Make sure the table exists before you import, and because the import is a mapreduce job that does Puts, it would also be wise to presplit any large tables at creation time so that you don't crush your new cluster with lots of hot regions and splitting. Also one known issue in this version of HBase is a performance regression from version 0.92 to 0.94 (detailed in HBASE-7868), which you can workaround by adding the following to your table definition:


e.g. create 'test_table', {NAME=>'cf', COMPRESSION=>'SNAPPY', VERSIONS=>1, DATA_BLOCK_ENCODING => 'FAST_DIFF'}

As per that linked issue, you should also enable short-circuit reads from the CDH Manager interface.

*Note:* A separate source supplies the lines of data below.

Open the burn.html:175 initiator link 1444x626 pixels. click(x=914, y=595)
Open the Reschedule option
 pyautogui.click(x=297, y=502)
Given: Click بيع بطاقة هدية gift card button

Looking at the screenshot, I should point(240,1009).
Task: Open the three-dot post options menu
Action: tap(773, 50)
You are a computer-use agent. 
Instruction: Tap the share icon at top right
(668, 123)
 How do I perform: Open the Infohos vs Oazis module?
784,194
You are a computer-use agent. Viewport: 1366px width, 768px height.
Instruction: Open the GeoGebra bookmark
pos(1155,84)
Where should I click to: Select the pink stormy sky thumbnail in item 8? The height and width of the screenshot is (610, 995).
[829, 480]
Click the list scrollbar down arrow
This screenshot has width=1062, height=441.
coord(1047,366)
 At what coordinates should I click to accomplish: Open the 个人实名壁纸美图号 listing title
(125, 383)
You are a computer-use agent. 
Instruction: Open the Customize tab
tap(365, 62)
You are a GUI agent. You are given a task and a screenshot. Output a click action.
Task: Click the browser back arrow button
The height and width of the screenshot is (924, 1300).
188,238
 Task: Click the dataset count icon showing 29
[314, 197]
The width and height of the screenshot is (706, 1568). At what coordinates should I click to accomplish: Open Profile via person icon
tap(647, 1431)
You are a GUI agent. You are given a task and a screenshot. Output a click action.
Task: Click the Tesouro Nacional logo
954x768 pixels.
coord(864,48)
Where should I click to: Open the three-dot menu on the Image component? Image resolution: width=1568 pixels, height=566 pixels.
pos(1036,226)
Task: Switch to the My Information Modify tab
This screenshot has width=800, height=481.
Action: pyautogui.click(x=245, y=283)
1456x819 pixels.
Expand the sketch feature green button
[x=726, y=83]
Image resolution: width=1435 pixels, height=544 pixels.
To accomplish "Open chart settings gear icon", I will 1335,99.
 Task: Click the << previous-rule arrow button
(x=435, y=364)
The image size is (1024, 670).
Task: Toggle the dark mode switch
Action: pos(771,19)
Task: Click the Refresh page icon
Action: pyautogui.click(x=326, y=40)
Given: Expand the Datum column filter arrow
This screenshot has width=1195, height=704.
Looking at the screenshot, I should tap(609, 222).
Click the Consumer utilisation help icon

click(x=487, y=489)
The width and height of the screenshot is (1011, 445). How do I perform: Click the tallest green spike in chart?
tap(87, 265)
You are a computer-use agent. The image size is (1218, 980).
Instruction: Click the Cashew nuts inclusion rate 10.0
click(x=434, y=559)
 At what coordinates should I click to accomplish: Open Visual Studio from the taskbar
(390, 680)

And to complete the copying process, run major compactions on all your tables to ensure the best data locality you can for your regionservers.

All systems go

After running checks on the copied data, and updating our software to talk to CDH4, we were happy that our new cluster was behaving as expected. To get back to our normal performance levels we then shutdown the remaining machines in the CDH3u3 cluster, wiped and installed the latest OS, and then told CDH Manager to install on them. A few minutes later we had all our M/R slots back, as well as our regionservers. We ran the HBase balancer to evenly spread out the regions, ran another major compaction on our tables to force data-locality, and we were back in business!